LangChain 是一個用於構建 LLM 應用程式的熱門框架。LemonData 可與 LangChain 的 OpenAI 整合無縫協作。

安裝

pip install langchain langchain-openai

基礎配置

from langchain_openai import ChatOpenAI

llm = ChatOpenAI(
    model="gpt-4o",
    api_key="sk-your-lemondata-key",
    base_url="https://api.lemondata.cc/v1"
)

response = llm.invoke("Hello, how are you?")
print(response.content)

使用不同的模型

存取任何 LemonData 模型:
# OpenAI GPT-4o
gpt4 = ChatOpenAI(
    model="gpt-4o",
    api_key="sk-your-key",
    base_url="https://api.lemondata.cc/v1"
)

# Anthropic Claude
claude = ChatOpenAI(
    model="claude-sonnet-4-5",
    api_key="sk-your-key",
    base_url="https://api.lemondata.cc/v1"
)

# Google Gemini
gemini = ChatOpenAI(
    model="gemini-2.5-flash",
    api_key="sk-your-key",
    base_url="https://api.lemondata.cc/v1"
)

# DeepSeek
deepseek = ChatOpenAI(
    model="deepseek-r1",
    api_key="sk-your-key",
    base_url="https://api.lemondata.cc/v1"
)

使用訊息紀錄進行對話

from langchain_core.messages import HumanMessage, SystemMessage

messages = [
    SystemMessage(content="You are a helpful assistant."),
    HumanMessage(content="What is the capital of France?")
]

response = llm.invoke(messages)
print(response.content)

串流 (Streaming)

for chunk in llm.stream("Write a poem about coding"):
    print(chunk.content, end="", flush=True)

非同步用法

import asyncio

async def main():
    response = await llm.ainvoke("Hello!")
    print(response.content)

asyncio.run(main())

鏈 (Chains)

from langchain_core.prompts import ChatPromptTemplate
from langchain_core.output_parsers import StrOutputParser

prompt = ChatPromptTemplate.from_messages([
    ("system", "You are a helpful assistant that translates {input_language} to {output_language}."),
    ("human", "{text}")
])

chain = prompt | llm | StrOutputParser()

result = chain.invoke({
    "input_language": "English",
    "output_language": "French",
    "text": "Hello, how are you?"
})
print(result)

RAG (檢索增強生成)

from langchain_openai import OpenAIEmbeddings
from langchain_community.vectorstores import FAISS
from langchain_core.prompts import ChatPromptTemplate
from langchain_core.runnables import RunnablePassthrough

# Embeddings
embeddings = OpenAIEmbeddings(
    model="text-embedding-3-small",
    api_key="sk-your-key",
    base_url="https://api.lemondata.cc/v1"
)

# Create vector store
texts = ["LemonData supports 300+ AI models", "API is OpenAI compatible"]
vectorstore = FAISS.from_texts(texts, embeddings)
retriever = vectorstore.as_retriever()

# RAG chain
template = """Answer based on context:
{context}

Question: {question}
"""
prompt = ChatPromptTemplate.from_template(template)

rag_chain = (
    {"context": retriever, "question": RunnablePassthrough()}
    | prompt
    | llm
)

response = rag_chain.invoke("How many models does LemonData support?")
print(response.content)

代理 (Agents)

LangChain 中的 agent API 正在不斷演進。

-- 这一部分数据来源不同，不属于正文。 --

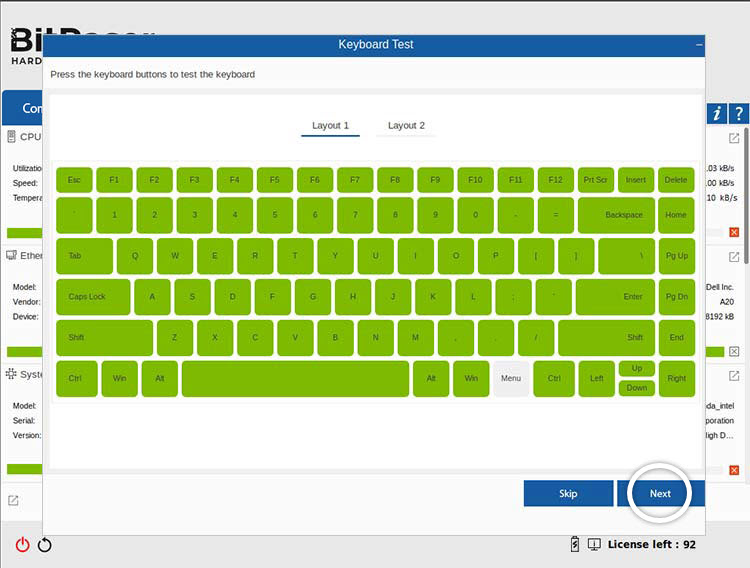
Task: Open the help question mark icon
Action: [739, 114]
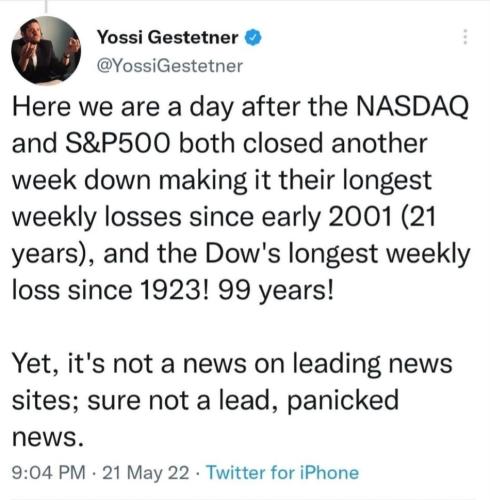Screen dimensions: 490x500
Task: Click the Twitter for iPhone source link
Action: [282, 472]
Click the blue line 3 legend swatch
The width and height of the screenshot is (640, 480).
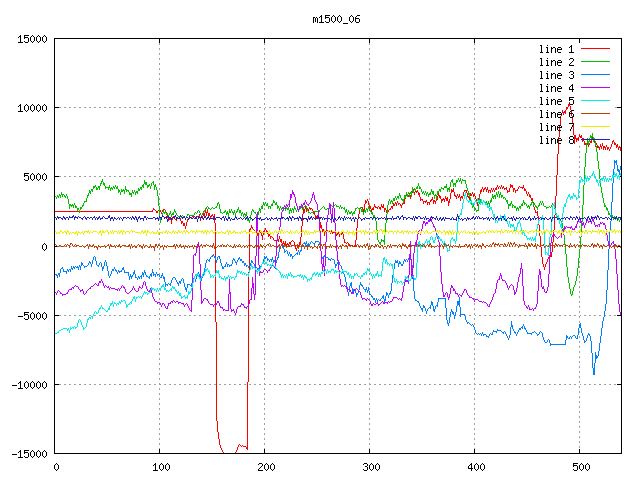coord(595,75)
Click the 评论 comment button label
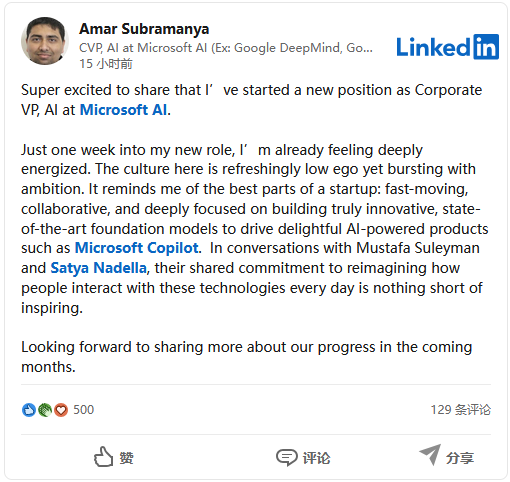 [x=316, y=458]
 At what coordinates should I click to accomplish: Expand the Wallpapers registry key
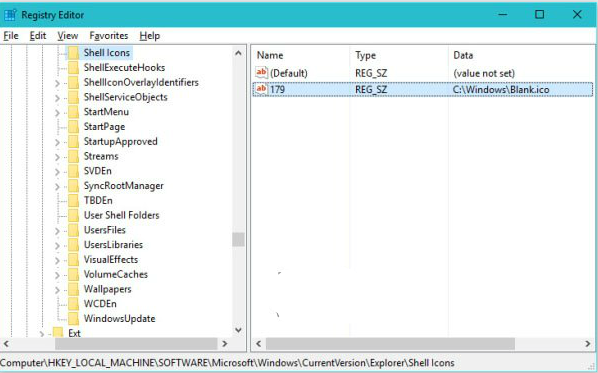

對於新專案,請考慮使用 LangGraph 以獲得更靈活的代理架構。
from langchain.agents import create_openai_tools_agent, AgentExecutor
from langchain_core.prompts import ChatPromptTemplate
from langchain_core.tools import tool

@tool
def search(query: str) -> str:
    """Search for information."""
    return f"Search results for: {query}"

tools = [search]

prompt = ChatPromptTemplate.from_messages([
    ("system", "You are a helpful assistant with access to tools."),
    ("human", "{input}"),
    ("placeholder", "{agent_scratchpad}")
])

agent = create_openai_tools_agent(llm, tools, prompt)
executor = AgentExecutor(agent=agent, tools=tools)

result = executor.invoke({"input": "Search for LemonData pricing"})
print(result["output"])

環境變數

為了使程式碼更簡潔,請使用環境變數:
export OPENAI_API_KEY="sk-your-lemondata-key"
export OPENAI_API_BASE="https://api.lemondata.cc/v1"
from langchain_openai import ChatOpenAI

# Will automatically use environment variables
llm = ChatOpenAI(model="gpt-4o")

回呼 (Callbacks) 與追蹤

from langchain_core.callbacks import StdOutCallbackHandler

llm = ChatOpenAI(
    model="gpt-4o",
    api_key="sk-your-key",
    base_url="https://api.lemondata.cc/v1",
    callbacks=[StdOutCallbackHandler()]
)

最佳實踐

在鏈中使用較便宜的模型 (GPT-4o-mini) 處理簡單任務。
LangChain 針對暫時性錯誤內建了重試邏輯。
使用回呼 (callbacks) 來追蹤 token 消耗。